I knew about Master and Margarita before I read it and I was apprehensive because I was afraid it would be over my head. I read it very slowly and stretched it out. I loved the book and the experience of reading it. It stayed in my head for a very long time. I think I'll read it again. Same speed. It's so beautifully written.
For Christmas I got a gift card to a fantastic bookstore down the road from me. (If you’re ever in the Jacksonville area in Florida: Chamblin’s Book Mine) I was able to find Blindsight, The Dream Master, A Case of Conscience, and Darwin’s Radio by Greg Bear. They didn’t have Blood Music in stock, unfortunately. Your short summary of the book in the top 15 video had me hooked, and I’m excited to find and read it. I picked up The Stars My Destination a few months ago after watching a video of yours and absolutely loved it. It’s remarkable how fast paced that book is. Like a blockbuster film, but without many of the tropes that go along with that style. Thanks for all of the great recommendations!
This is one of the best and most profound reviews I've ever seen on TH-cam. Congratulations on the breadth and depth of your commentary. I enjoyed every minute of it. It doesn't mean I agreed with everything you said, but that's probably why I enjoyed it so much. Keep up the great work!
Great, really enjoyed this. I will take your recommendation of Jack Vance, Brian Aldiss and Roadside Picnic. I feel like your sense of "boring" is the same as mine. I am a slow reader so I have to pick my reads carefully. These reviews will save valuable time.
I do believe The Dream Master was an inspiration for/straight up ripoff that was made into the 80's Sci Fi film Dreamscape with Dennis Quaid and Kate Capshaw (Mrs Steven Spielberg).
I just finished Solaris for the first time a few days ago! Also my #1 this year, and a great way to finish off 2022. Thanks for the list and for your wonderful videos as always!
In your review of A Canticle for Leibowitz, you talked about feeling it had a religious outlook. Others have mentioned the religiosity of the novel, but I don't see it. I consider myself an atheist, and I loved the book, and I never felt that. The religious element of the book was like a shell which contained the story, not an element of the ideas of the book.
This was a great run through, and an IMPRESSIVE showing for the 100 book challenge. Thanks for an accessible mini review and great feedback on all of these books conveniently in one place!
I just can not believe it has taken me so long to discover your channel. Just fantastic reasoning. I love it when someone is good at laying out their thoughts in an engrossing manner. You do raise a very interesting, and possibly deep point at #51. About misogyny, and racism. About what it is. Is it something that is absolute? Impervious to time and age? You've given me quite a reading list. When you mentioned this one 'perfect' paragraph, I was going to reply about Gibson. Who IMO is one of the most beautiful writers. I have opened books by him at a random page, and just let it flow.
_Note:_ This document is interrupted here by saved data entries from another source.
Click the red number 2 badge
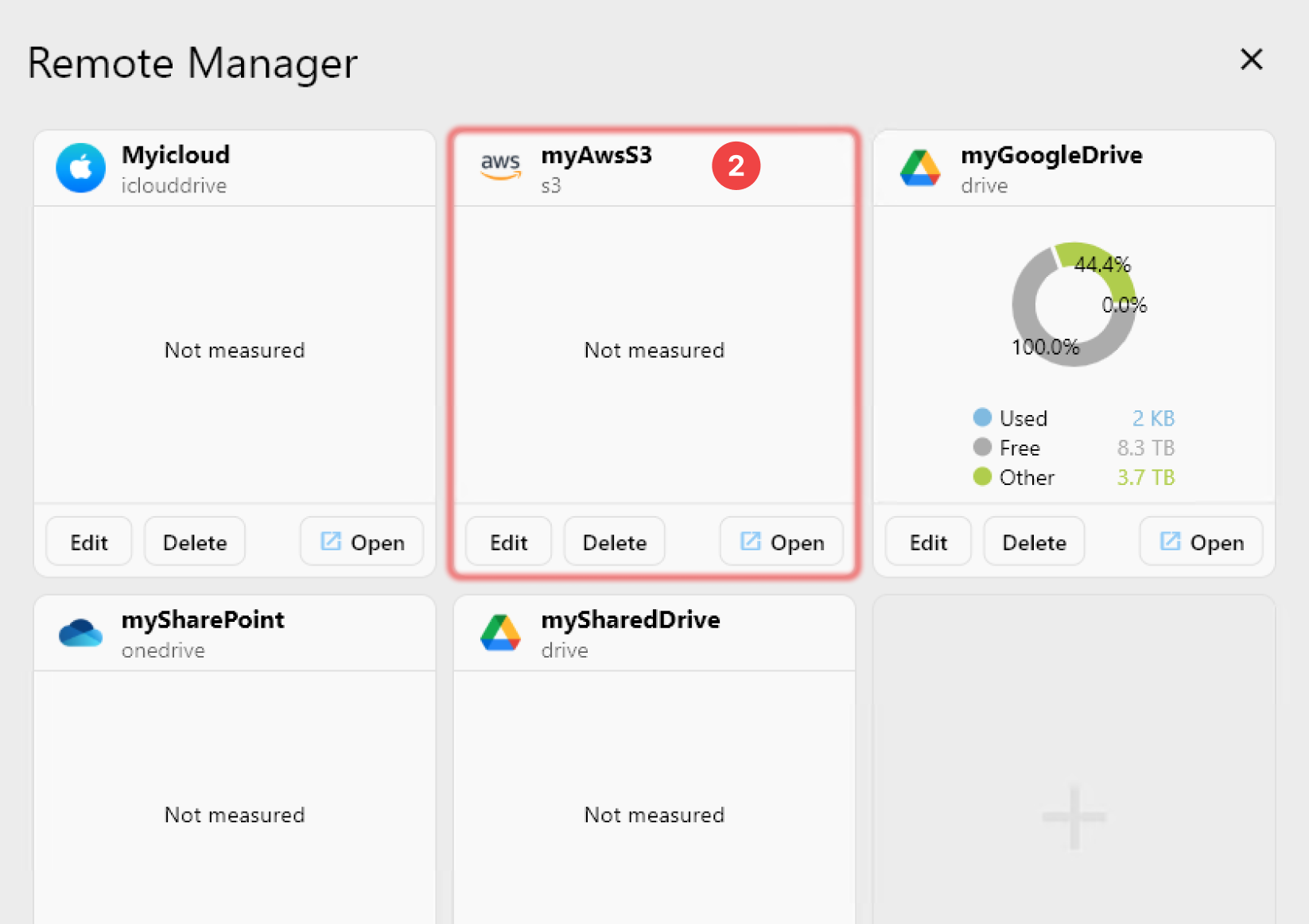This screenshot has height=924, width=1309. click(x=736, y=166)
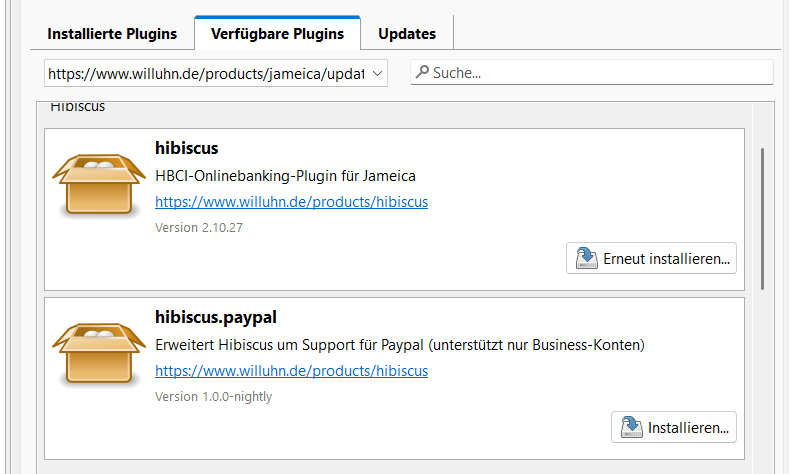
Task: Click the hibiscus.paypal package box icon
Action: (98, 355)
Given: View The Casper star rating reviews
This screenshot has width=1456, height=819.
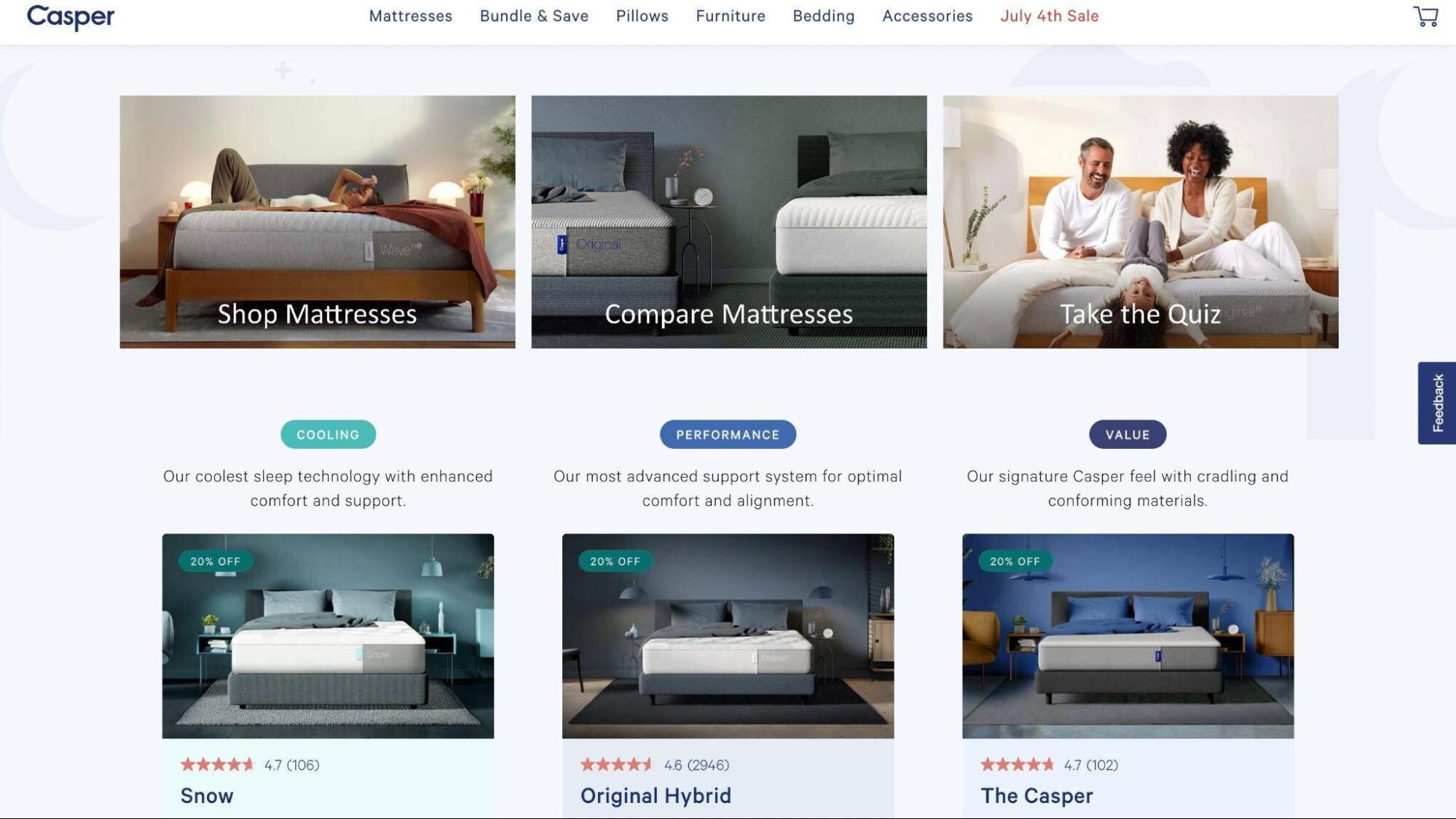Looking at the screenshot, I should [x=1049, y=764].
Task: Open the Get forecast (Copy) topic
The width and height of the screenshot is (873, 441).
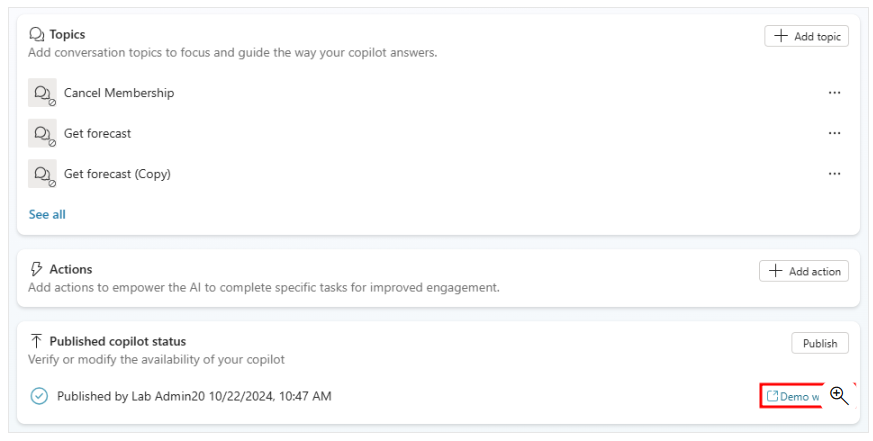Action: click(x=117, y=174)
And kudos to you for not mentioning the Rolling Stones connection in the "Master & Margarita" review.
Nice take on the “Orphans of the sky”. I imagine people’s reactions to your commentary is due to them remembering it, rather than reading it recently. I enjoyed this book when I read it in the 80’s, but there are issues with all of his books.
Excellent video. Have to say the quality of this video is really great. Some of your other stuff, with the camera focus issues, is just really hard to watch. Really enjoyed this. Your content is always great and the production quality here matches your content quality. Looking forward to more videos with this quality!
Fair criticism of E E “Doc” Smith and his “of his time” writing. I love his books, but I love much of the pulp authors that I read in the 80’s and 90’s.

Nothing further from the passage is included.